LISTED ENTRIES »
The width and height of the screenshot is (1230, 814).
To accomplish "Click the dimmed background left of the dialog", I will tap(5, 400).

---

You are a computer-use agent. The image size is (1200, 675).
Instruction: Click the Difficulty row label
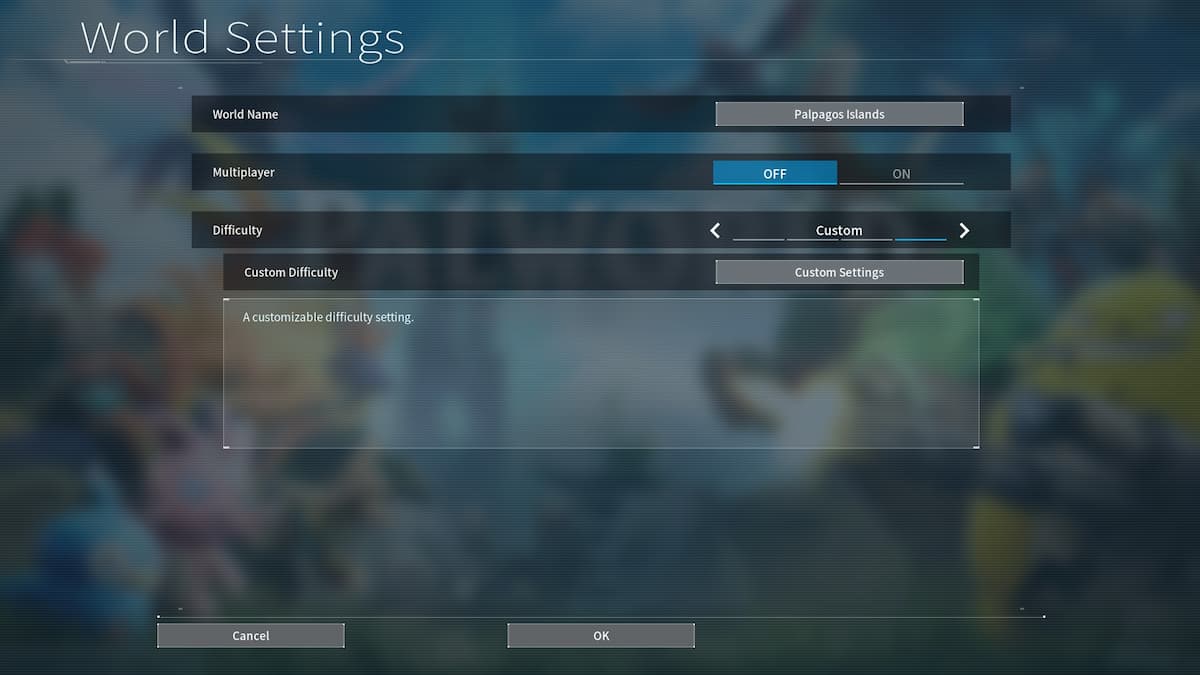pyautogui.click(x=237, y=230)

TASK BRIEF » Please write out everything in the listing from the line containing "The width and" down to the line containing "will tap(5, 400).", requests included, and reproduce no other lines. Increase every coordinate in the answers by 88.

CORRECT RESULT »
The width and height of the screenshot is (1230, 814).
To accomplish "Click the dimmed background left of the dialog", I will tap(93, 488).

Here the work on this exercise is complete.